→ Challenge A:
In the blog post about the tenth of October, where did the battle of 680 AD take place?

→ Extract to read:
● ● ● ●

Monday, 10 October 2011

The Tenth of October

I found myself stuck for a topic and decided to browse Wikipedia’s homepage to see what happened on this day.

I discovered that this day, the 10th of October, which I had previously thought to be a rather mundane day, has seen it’s fair share of historical interest (unlike my birthday, which is depressingly uneventful considering that history is long and there are only 365 days per average year).
 
Anyway, on this day in the year 680 AD, Husayn Ibn Ali took on the forces of the Umayyad Caliphate in a hopeless gesture where he and all his troops were killed. He is viewed as a martyr by the Shiite Muslims and revered as a great man by many Sunnis. The death of Husayn deepened the split of Islam between Sunni and Shia, sowing the seeds for future civil war in the Caliphate. The battle took place in Kerbala in present day Iraq and the city is a site of pilgrimage for Shiite Muslims, although the commemorations of the battle change days due to the lunar Islamic calendar. Al-Qaeda and their affiliates, who view Shiites as non-believers, have often attacked the commemoration festival of this battle.

● ● ● ●

(Records from a collection)

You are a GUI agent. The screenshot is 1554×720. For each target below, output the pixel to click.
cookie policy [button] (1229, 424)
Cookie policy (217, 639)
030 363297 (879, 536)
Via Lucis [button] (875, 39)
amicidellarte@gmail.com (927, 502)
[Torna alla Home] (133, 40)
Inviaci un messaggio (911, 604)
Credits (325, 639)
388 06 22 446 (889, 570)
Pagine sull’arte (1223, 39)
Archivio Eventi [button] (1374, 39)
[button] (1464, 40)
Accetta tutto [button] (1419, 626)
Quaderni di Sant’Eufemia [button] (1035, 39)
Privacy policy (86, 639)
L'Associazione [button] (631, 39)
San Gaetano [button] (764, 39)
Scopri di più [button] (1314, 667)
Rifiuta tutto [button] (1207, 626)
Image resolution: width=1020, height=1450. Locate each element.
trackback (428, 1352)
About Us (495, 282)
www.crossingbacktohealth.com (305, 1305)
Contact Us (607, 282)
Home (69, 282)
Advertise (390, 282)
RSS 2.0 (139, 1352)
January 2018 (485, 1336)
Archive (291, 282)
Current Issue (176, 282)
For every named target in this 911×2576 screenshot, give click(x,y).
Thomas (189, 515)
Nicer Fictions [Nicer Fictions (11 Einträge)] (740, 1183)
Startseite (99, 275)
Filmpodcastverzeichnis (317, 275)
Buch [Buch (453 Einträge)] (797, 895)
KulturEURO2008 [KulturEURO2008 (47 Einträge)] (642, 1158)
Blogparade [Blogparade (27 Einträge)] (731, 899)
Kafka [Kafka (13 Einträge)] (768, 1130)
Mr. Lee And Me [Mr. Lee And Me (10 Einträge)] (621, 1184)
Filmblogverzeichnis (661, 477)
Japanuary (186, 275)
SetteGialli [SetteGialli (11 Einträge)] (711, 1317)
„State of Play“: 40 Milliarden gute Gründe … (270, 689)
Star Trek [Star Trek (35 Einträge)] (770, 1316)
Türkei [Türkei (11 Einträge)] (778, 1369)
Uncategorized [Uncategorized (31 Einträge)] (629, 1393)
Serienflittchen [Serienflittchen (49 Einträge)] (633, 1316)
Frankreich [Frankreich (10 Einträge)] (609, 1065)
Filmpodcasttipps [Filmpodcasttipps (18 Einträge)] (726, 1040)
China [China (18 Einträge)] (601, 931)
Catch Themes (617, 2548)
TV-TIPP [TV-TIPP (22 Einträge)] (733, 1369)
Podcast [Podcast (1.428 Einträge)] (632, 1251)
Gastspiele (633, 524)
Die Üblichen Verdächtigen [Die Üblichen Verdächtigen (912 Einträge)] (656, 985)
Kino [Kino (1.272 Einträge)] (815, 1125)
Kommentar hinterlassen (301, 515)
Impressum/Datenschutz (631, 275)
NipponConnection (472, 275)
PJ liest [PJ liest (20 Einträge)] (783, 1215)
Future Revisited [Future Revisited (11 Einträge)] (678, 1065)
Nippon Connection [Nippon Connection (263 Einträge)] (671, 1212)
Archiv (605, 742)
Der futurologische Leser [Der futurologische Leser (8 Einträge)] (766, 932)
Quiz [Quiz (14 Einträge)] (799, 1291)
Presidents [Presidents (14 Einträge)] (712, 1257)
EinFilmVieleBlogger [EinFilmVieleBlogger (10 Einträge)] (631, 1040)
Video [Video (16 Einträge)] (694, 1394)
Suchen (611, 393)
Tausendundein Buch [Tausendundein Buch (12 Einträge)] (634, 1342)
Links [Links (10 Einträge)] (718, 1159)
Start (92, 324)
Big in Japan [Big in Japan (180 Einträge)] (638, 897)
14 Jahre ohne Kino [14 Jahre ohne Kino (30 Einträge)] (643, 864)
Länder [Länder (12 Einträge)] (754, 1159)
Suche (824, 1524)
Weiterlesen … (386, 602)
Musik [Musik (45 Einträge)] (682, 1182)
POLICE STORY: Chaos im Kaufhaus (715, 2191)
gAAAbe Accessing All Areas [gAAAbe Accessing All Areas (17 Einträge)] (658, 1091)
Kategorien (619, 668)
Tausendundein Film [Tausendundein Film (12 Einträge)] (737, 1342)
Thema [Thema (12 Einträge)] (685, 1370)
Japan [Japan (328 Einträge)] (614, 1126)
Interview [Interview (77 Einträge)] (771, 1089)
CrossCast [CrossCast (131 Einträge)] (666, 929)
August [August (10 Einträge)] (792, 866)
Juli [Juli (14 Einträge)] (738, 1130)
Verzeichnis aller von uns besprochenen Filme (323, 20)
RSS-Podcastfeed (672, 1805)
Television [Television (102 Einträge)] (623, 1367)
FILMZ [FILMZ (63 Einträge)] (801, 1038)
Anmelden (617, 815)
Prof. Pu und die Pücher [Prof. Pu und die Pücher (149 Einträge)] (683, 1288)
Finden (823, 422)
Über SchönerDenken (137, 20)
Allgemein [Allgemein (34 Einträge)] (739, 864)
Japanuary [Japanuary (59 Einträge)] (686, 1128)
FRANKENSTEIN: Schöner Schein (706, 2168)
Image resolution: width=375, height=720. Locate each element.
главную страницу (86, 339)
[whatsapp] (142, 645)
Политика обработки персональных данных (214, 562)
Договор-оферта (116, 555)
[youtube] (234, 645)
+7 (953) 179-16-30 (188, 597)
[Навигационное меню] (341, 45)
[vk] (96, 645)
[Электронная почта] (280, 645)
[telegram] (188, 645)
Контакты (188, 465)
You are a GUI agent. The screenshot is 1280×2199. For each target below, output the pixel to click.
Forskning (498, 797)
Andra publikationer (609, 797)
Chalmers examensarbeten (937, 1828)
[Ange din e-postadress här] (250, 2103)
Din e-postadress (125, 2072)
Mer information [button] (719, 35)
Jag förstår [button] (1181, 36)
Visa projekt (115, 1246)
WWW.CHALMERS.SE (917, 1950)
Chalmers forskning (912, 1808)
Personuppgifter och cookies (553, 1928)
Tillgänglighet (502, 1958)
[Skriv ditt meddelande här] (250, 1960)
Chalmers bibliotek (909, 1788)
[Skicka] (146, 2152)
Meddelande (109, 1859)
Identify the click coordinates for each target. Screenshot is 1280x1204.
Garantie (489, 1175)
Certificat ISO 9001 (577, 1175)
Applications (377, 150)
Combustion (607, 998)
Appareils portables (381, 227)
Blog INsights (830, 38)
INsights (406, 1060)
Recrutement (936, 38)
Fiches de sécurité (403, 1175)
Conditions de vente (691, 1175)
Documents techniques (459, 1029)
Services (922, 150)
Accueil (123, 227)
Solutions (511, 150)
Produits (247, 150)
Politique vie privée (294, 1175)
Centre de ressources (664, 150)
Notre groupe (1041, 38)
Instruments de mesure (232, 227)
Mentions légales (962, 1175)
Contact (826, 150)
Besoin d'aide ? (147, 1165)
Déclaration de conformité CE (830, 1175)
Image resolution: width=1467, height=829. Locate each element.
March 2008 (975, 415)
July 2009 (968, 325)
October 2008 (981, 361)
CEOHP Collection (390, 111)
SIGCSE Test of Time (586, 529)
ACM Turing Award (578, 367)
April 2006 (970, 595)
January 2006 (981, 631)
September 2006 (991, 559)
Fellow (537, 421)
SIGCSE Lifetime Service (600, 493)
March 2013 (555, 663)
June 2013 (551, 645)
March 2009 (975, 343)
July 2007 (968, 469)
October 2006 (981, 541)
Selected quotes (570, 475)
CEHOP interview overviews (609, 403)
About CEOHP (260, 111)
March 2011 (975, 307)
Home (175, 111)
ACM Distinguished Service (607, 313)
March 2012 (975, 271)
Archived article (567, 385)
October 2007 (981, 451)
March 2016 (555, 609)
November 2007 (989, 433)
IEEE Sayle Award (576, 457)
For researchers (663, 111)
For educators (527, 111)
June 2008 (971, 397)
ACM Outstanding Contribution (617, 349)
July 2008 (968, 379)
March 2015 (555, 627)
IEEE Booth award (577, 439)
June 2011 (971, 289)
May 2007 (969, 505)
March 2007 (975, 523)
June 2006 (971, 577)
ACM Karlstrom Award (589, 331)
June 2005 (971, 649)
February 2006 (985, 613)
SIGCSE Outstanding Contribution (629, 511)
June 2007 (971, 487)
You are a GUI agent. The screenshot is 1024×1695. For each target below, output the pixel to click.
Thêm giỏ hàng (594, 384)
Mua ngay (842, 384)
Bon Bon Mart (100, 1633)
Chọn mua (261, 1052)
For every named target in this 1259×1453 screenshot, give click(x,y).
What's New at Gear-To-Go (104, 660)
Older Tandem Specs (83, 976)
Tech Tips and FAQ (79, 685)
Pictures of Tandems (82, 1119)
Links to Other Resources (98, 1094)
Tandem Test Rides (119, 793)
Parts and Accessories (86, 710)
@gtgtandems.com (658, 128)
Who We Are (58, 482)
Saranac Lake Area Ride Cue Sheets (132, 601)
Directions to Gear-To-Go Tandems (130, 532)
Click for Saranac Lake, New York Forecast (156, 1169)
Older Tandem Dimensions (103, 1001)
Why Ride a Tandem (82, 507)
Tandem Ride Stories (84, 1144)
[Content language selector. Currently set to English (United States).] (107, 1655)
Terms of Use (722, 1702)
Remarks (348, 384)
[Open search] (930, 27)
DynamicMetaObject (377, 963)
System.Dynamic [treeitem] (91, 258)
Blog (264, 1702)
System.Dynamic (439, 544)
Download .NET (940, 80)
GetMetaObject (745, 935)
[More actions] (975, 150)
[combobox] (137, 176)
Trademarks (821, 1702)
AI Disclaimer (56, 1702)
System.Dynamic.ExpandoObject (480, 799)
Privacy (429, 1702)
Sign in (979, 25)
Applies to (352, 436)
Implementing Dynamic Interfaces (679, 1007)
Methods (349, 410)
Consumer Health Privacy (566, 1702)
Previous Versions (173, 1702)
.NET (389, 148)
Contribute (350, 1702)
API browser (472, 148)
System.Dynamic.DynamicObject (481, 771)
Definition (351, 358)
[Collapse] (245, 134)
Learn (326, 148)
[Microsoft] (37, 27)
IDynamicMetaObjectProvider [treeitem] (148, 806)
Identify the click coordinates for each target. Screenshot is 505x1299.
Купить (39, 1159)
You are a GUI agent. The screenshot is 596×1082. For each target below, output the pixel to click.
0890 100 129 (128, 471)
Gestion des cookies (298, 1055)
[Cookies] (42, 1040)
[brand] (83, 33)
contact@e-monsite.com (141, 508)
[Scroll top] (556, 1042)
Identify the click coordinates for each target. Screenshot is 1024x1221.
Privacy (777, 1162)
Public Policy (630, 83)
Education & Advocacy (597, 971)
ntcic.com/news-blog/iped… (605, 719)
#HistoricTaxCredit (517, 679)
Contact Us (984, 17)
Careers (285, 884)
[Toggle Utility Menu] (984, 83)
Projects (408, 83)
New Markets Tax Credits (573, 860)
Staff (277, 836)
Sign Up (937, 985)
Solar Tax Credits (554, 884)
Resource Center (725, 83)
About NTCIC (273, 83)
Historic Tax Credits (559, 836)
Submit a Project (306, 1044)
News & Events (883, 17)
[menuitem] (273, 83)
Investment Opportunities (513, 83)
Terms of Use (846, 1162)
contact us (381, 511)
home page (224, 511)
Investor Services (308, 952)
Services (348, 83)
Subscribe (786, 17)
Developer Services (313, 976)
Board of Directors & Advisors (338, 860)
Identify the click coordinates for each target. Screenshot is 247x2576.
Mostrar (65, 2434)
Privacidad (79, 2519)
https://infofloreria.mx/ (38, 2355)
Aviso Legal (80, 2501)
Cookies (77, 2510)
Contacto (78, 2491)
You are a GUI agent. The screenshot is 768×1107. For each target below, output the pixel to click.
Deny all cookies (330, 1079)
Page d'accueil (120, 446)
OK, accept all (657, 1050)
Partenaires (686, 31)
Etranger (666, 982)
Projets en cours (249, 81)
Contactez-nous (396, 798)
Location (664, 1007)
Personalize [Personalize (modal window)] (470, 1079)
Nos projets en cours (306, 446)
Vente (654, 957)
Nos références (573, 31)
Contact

● ● ● ●

→ Challenge B:
Rewrite only the part of the listing that opens with the line containing "amicidellarte@gmail.com (927, 502)" and closes with the line containing "Rifiuta tutto [button] (1207, 626)", replacing "button" with "control" and leaving everything else unchanged.

→ Written answer A:
It took place in Kerbala, in present-day Iraq.

→ Written answer B:
amicidellarte@gmail.com (927, 502)
[Torna alla Home] (133, 40)
Inviaci un messaggio (911, 604)
Credits (325, 639)
388 06 22 446 (889, 570)
Pagine sull’arte (1223, 39)
Archivio Eventi [control] (1374, 39)
[control] (1464, 40)
Accetta tutto [control] (1419, 626)
Quaderni di Sant’Eufemia [control] (1035, 39)
Privacy policy (86, 639)
L'Associazione [control] (631, 39)
San Gaetano [control] (764, 39)
Scopri di più [control] (1314, 667)
Rifiuta tutto [control] (1207, 626)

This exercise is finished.